*** RECORD EXTRACTS Section Begins ***

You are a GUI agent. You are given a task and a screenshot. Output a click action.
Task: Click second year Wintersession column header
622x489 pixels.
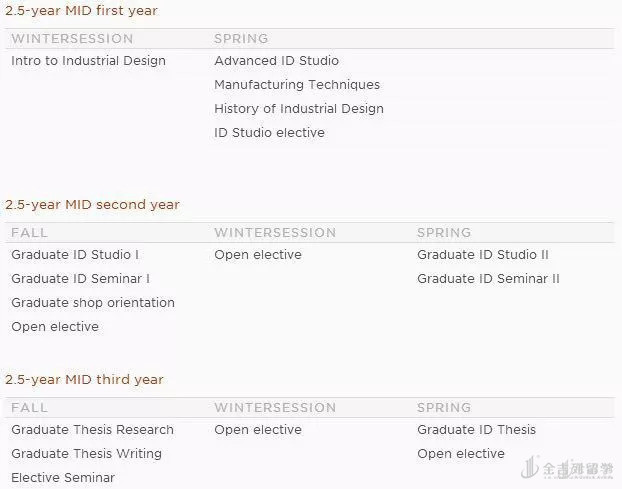click(275, 233)
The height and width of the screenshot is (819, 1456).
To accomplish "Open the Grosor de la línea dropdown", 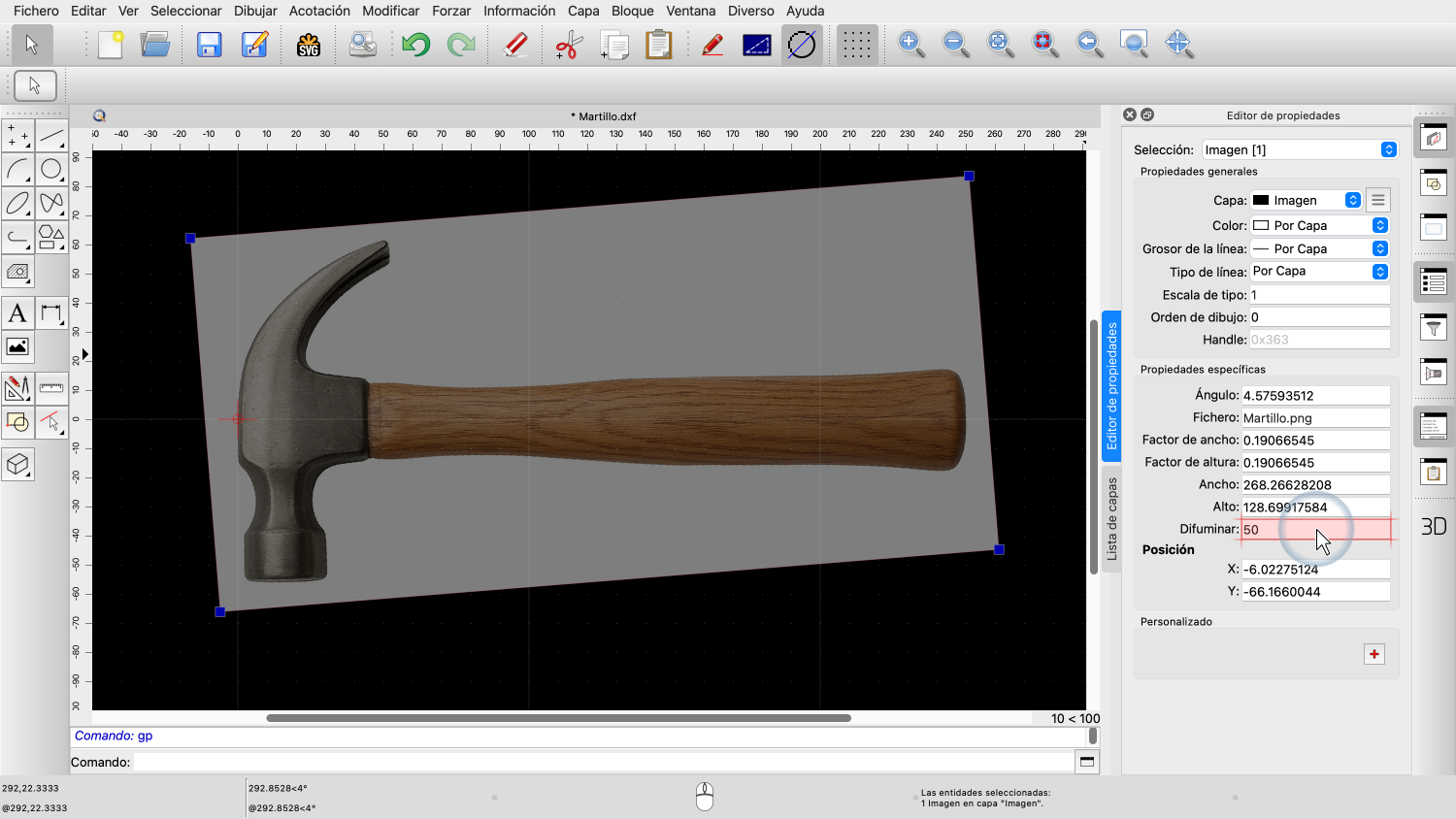I will point(1319,249).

*** RECORD EXTRACTS Section Ends ***

**REQUIRED WORK**
List the lines of the records where "screenshot" occurs.

**TASK RESULT**
You are a GUI agent. You are given a task and a screenshot. Output a click action.
The height and width of the screenshot is (819, 1456).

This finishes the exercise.